De prime abord, cette phrase semble parfaitement adaptée à la vie de Gil pour qui I Am New Here est le premier disque en 16 ans, une décennie et demie au cours de laquelle il a erré dans un univers de dope, de désintox et de pénitenciers. "Tu veux la vraie histoire? demande-t-il au bout du fil. On m’a arrêté en 2001 pour possession de cocaïne alors que j’avais pour environ 20 dollars de drogue dans les poches. On s’est mis à me traiter comme si j’étais Pablo Escobar. De nombreuses rumeurs ont ensuite circulé sur Internet. C’est d’ailleurs sur le Web que j’ai appris que j’étais séropositif… N’importe quoi. Si tu veux vraiment connaître une personne, va lui parler, ne te fie pas à ce que les autres racontent à son sujet", philosophe le poète et auteur qui prévoit lancer un livre sur Stevie Wonder au cours de la prochaine année.

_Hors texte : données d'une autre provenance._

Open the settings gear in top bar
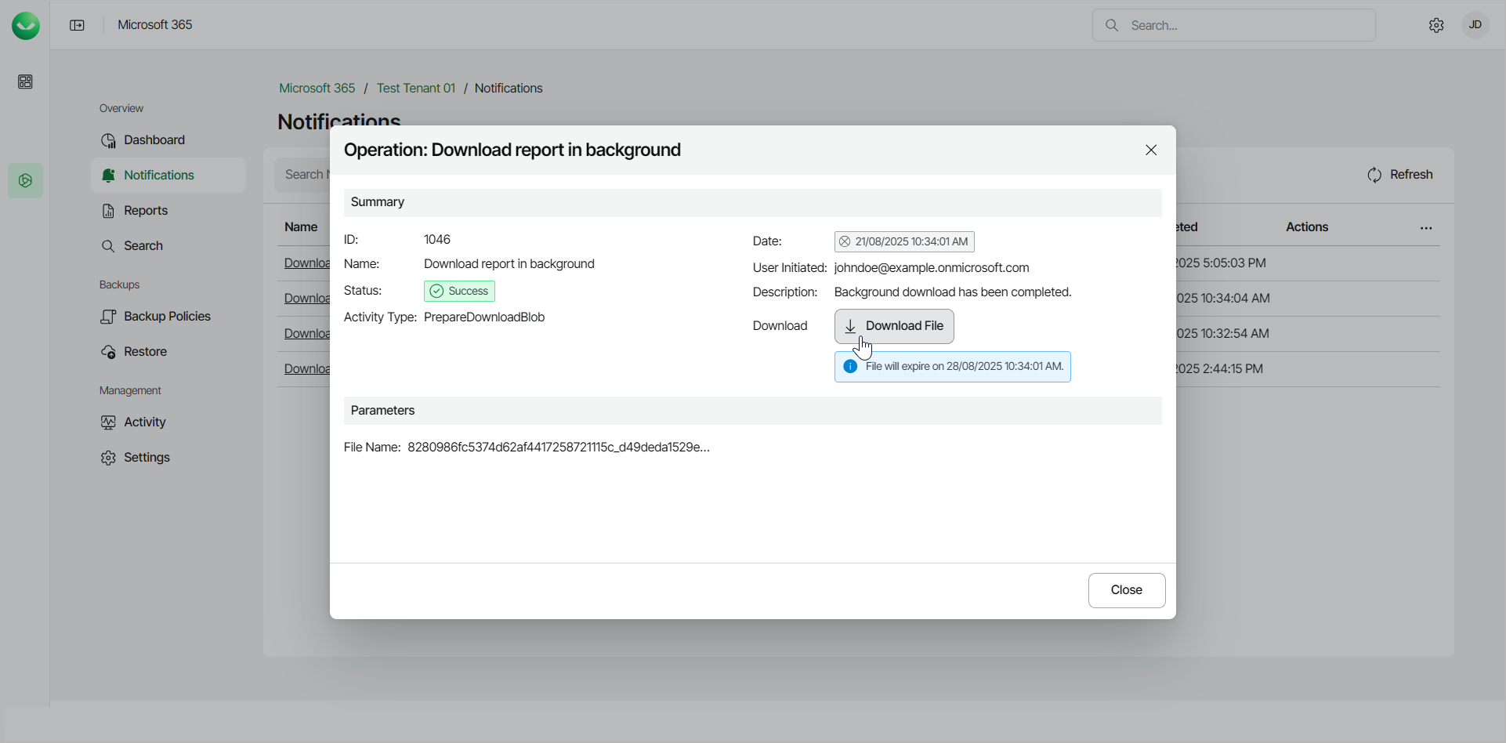 [x=1435, y=26]
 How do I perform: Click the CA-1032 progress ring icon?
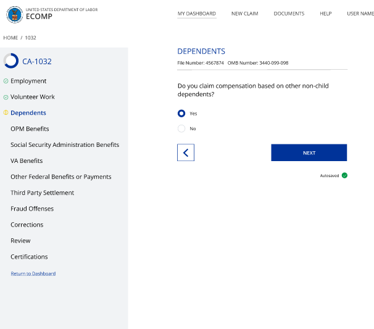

Au final, Scott-Heron se défend bien d’avoir produit un disque rédempteur visant à remettre les pendules à l’heure. "Non, il s’agit simplement de musique et de poésie, comme tous les autres albums que j’ai lancés par le passé. Je ne cherche pas à m’approprier les chansons des autres pour raconter mon histoire. Dans Me and the Devil Blues, Robert Johnson raconte qu’il a rencontré le diable… Peu importe la métaphore qu’on peut y voir, je n’ai jamais rencontré le diable. Oui, j’ai vécu des trucs pas terribles après la mort de ma mère en 1999. J’étais un homme seul de 50 ans qui devait apprendre à réorganiser sa vie. Mais je ne considère pas avoir vécu l’enfer. Au fond, il s’agit simplement d’un nouveau disque qui, je l’espère, permettra à une génération plus jeune de me découvrir."
Avec le succès critique que remporte I Am New Here, le gaillard peut dire: mission accomplie.